◆ Given task
Answer these questions from the text on minorities and the Millennium Development Goals:
1. What name is given to the UN consultation and assessment process, and in which city does it begin?
2. Who wrote the paper for Minority Rights Group International?
3. In what month and year was the Port Harcourt shantytown demolished?

◆ Provided text
Current strategies towards achieving the Millennium Development Goals (MDGs) could increase existing inequalities and may harm some minority communities that are amongst the poorest of the poor, warns Minority Rights Group International (MRG). Globally minorities should gain from progress towards the goals, yet are in fact being left behind, stated MRG in advance of ‘MDG+5’, a UN consultation and assessment process beginning in New York in June. The MDGs can be met more effectively by ensuring that the needs and rights of minorities are respected through strategies that reflect their uniquely vulnerable and marginalized status within many societies.

In a Working Paper presented to the UN Working Group on Minorities in June, MRG called for an urgent effort to address the needs of minorities in time to make a difference. MRG states that the particular causes of minority poverty and low human development, such as discrimination and exclusion, are little understood or inadequately addressed, leading to failure of existing MDG strategies to benefit minority communities. While a key MDG goal is to eradicate extreme poverty for 50% of the world’s poorest people by 2015, minorities are likely to find themselves disproportionately represented amongst the remaining 50% for which there is no progress. A key message that MRG takes to the UN consultation is that development that benefits minorities will help to achieve the MDGs and is a valuable contribution to rights, stability and conflict prevention.

MRG reveals that most country reports on the MDGs do not mention minorities and that discrimination against them in their daily lives may be reflected in MDG strategies that ignore their plight. Some of the factors contributing to minority neglect include their exclusion from political participation, governance structures which favour some communities and failure to fully recognise the problems of minorities. Many development actors have not widely considered the link between protection of minority rights and realization of the MDGs, adding to concerns over the lack of clear policy guidelines for governments on exactly how to achieve the eight MDG goals.

According to the author of MRGs paper, Corinne Lennox, ‘The focus on aggregate results, rapid development and achieving the greatest good for the greatest number could mean that the particular needs of the most excluded groups – of which minorities form a major part – will be ignored in the interests of meeting the targets on paper’.

Development policies that exploit local resources and ignore land rights of minorities and indigenous peoples can lead to mass displacement and to conflicts between governments, corporations and minority and indigenous peoples. The Ogoni and other minorities in Nigeria’s Niger Delta have suffered losses of their lands without adequate compensation and high health and environmental costs resulting from the oil exploitation of the region. In 1995 nine of MOSOP’s leaders were executed and ten yeas on their struggle continues against the actions of the government and multinational oil companies. As recently as March 2005 a Port Harcourt shantytown housing thousands of Ogoni and other minorities was demolished with residents given inadequate notice and no compensation. Residents claim that the government and a multinational oil company conspired to clear the land and used harassment and violence against them.

◆ Data lines
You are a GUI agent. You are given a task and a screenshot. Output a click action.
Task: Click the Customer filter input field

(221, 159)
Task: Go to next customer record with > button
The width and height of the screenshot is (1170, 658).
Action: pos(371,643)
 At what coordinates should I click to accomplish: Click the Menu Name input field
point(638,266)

...

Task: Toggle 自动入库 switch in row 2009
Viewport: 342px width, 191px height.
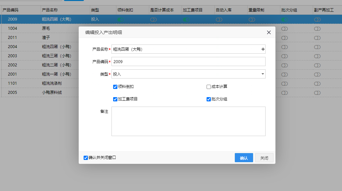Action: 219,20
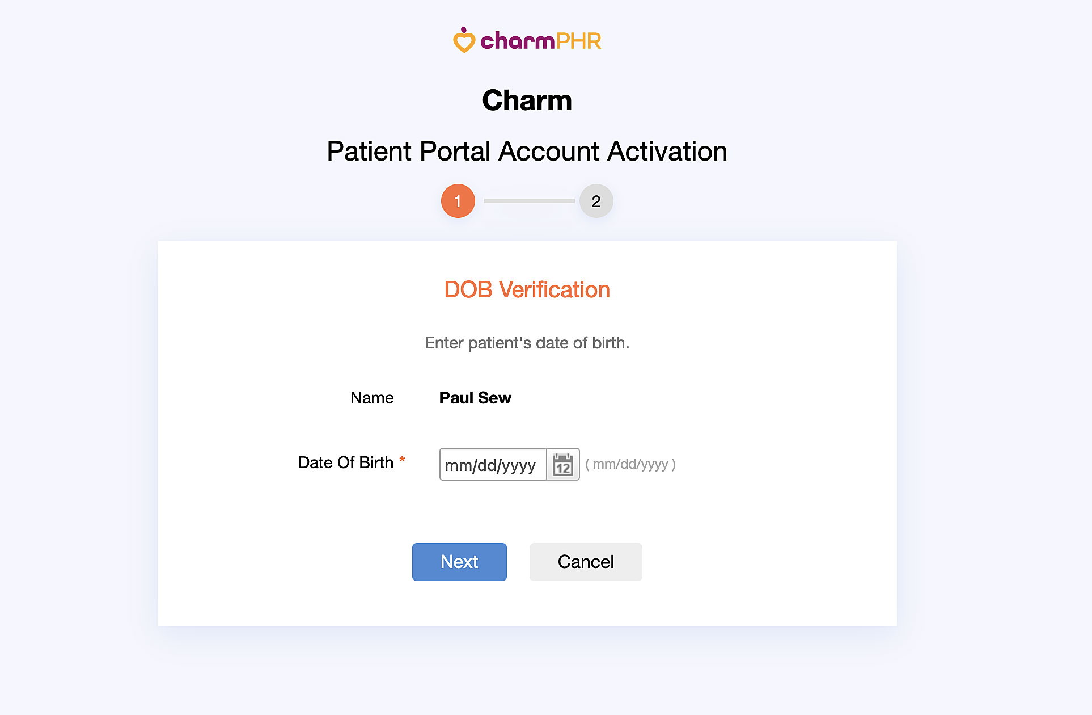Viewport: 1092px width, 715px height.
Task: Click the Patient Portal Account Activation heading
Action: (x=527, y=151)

==

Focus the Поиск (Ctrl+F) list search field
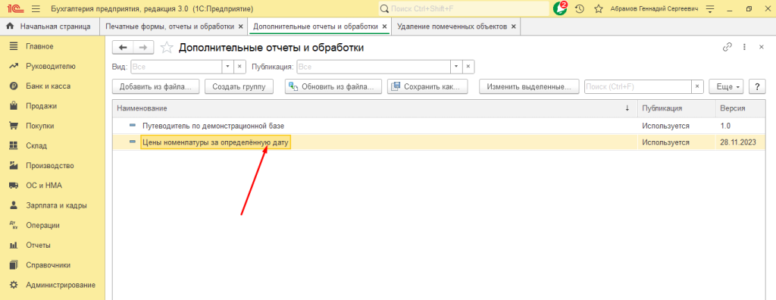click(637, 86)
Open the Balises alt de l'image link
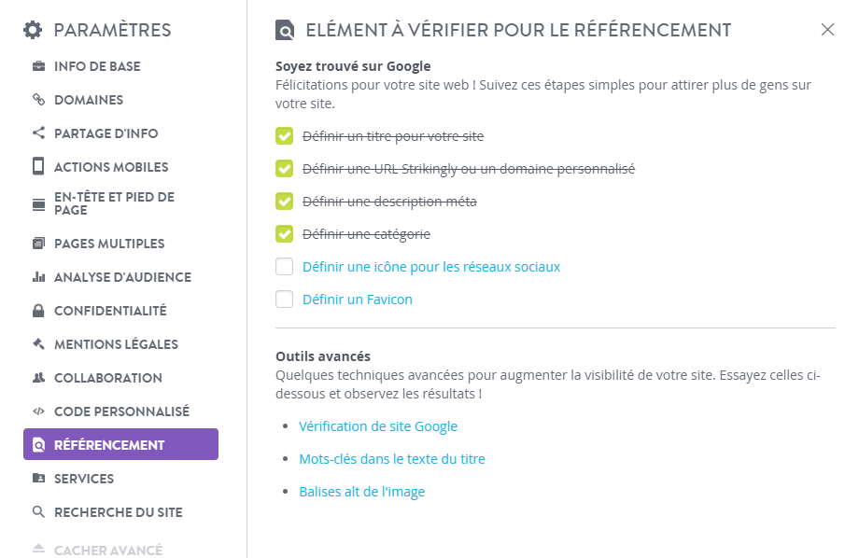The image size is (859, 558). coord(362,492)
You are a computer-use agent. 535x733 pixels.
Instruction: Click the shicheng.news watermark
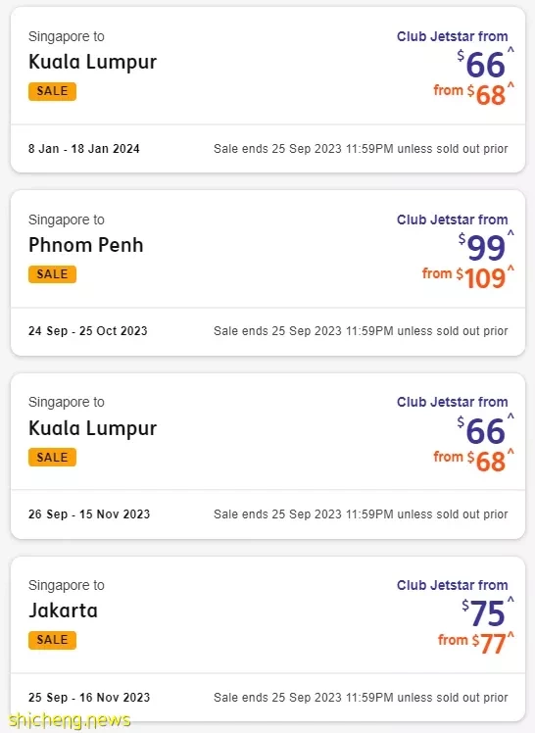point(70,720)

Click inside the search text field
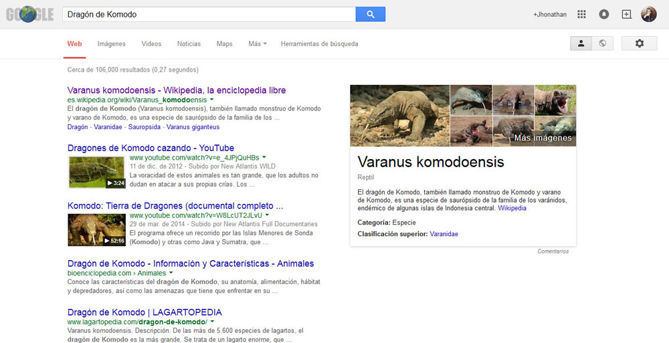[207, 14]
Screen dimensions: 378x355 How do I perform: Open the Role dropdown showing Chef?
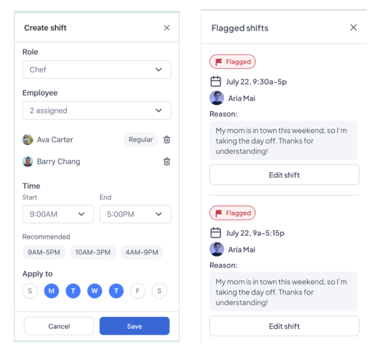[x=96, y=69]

◆ Correct answer
1. It is called 'MDG+5', and it begins in New York.
2. Corinne Lennox.
3. March 2005.